:: DIRECTIONS FOR THIS TASK ::
Please copy, with no word changed, only the run of lines that opens with the line containing "The image size is (812, 672)." and closes with the last line below.

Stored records
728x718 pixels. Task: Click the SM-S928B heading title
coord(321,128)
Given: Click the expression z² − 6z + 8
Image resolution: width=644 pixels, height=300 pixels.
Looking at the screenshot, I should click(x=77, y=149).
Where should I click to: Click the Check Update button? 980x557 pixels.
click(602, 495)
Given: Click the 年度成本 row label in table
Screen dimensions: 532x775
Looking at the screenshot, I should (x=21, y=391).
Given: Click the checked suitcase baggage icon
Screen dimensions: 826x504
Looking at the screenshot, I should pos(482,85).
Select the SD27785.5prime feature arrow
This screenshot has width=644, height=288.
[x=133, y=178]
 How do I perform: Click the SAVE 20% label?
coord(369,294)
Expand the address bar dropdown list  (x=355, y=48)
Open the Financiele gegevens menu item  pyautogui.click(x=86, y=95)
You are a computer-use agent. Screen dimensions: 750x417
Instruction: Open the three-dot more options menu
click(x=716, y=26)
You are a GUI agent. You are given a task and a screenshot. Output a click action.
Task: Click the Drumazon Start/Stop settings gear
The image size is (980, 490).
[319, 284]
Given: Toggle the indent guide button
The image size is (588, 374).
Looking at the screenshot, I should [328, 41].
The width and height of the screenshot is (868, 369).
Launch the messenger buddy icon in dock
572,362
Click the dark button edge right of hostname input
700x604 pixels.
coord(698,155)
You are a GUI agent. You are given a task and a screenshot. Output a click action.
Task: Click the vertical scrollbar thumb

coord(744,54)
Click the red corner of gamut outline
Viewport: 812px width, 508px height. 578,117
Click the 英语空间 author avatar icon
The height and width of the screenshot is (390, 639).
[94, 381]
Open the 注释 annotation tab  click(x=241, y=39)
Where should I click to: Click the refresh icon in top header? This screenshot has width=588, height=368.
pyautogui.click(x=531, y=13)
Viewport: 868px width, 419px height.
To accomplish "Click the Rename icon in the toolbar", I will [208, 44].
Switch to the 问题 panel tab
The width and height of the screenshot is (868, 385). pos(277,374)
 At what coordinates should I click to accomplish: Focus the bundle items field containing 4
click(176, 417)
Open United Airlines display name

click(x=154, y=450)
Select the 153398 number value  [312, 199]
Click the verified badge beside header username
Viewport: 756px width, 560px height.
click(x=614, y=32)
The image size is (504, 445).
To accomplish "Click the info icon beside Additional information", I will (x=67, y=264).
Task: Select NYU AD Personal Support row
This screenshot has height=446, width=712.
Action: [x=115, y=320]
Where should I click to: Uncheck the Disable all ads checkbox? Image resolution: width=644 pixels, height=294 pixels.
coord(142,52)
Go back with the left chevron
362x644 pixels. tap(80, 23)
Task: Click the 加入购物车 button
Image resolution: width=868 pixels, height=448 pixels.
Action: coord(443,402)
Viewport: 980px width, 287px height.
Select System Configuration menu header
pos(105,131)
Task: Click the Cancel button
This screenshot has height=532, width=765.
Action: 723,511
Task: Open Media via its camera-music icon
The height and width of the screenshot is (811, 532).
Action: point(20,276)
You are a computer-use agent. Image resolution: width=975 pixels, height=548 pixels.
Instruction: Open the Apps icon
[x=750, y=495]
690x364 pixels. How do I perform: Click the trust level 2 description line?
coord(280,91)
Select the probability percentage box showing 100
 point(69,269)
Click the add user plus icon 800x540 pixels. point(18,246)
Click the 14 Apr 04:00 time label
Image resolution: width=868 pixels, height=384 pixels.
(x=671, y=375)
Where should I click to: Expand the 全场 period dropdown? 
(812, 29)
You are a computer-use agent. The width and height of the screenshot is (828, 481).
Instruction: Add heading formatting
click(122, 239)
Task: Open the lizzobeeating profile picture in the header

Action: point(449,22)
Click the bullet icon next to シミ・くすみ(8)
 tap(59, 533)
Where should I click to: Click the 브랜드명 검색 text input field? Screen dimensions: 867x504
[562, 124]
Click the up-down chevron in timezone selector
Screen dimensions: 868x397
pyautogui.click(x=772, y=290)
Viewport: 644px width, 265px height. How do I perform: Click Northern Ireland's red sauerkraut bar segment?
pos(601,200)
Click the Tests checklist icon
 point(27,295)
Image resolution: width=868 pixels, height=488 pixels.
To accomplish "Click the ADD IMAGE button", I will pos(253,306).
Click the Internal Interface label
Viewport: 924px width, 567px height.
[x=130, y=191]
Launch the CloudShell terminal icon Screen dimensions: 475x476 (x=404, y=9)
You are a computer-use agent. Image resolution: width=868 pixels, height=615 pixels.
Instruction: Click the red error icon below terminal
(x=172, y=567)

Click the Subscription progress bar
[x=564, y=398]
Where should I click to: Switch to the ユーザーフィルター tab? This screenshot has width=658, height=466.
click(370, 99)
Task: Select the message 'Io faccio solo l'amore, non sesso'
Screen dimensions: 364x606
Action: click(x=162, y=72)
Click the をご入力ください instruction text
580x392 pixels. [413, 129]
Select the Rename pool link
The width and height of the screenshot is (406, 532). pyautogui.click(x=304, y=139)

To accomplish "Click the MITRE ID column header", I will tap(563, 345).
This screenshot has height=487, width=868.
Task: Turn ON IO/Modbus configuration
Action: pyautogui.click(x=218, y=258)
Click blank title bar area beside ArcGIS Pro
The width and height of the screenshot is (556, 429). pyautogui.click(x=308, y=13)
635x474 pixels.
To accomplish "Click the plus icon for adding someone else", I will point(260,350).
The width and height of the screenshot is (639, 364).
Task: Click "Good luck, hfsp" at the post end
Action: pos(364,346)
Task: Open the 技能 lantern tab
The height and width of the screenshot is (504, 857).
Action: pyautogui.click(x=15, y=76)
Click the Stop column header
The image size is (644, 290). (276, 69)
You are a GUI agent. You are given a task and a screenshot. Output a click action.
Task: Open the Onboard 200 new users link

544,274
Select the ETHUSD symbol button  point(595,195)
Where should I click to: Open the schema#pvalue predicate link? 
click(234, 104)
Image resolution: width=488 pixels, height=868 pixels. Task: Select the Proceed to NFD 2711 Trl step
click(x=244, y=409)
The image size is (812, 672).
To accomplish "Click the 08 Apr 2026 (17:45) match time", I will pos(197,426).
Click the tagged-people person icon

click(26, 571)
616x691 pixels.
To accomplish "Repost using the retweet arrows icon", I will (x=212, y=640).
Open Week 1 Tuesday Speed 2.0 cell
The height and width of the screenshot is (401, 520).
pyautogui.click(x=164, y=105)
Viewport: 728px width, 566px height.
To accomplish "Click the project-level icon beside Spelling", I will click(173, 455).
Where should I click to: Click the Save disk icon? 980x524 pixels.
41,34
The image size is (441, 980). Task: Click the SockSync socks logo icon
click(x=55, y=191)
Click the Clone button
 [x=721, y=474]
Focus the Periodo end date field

:: ANSWER TO THE EXERCISE ::
The image size is (812, 672).
To accomplish "Click the 08 Apr 2026 (17:45) match time", I will pos(197,426).
Click the tagged-people person icon

click(26, 571)
616x691 pixels.
To accomplish "Repost using the retweet arrows icon", I will (x=212, y=640).
Open Week 1 Tuesday Speed 2.0 cell
The height and width of the screenshot is (401, 520).
pyautogui.click(x=164, y=105)
Viewport: 728px width, 566px height.
To accomplish "Click the project-level icon beside Spelling", I will click(173, 455).
Where should I click to: Click the Save disk icon? 980x524 pixels.
41,34
The image size is (441, 980). Task: Click the SockSync socks logo icon
click(x=55, y=191)
Click the Clone button
 [x=721, y=474]
Focus the Periodo end date field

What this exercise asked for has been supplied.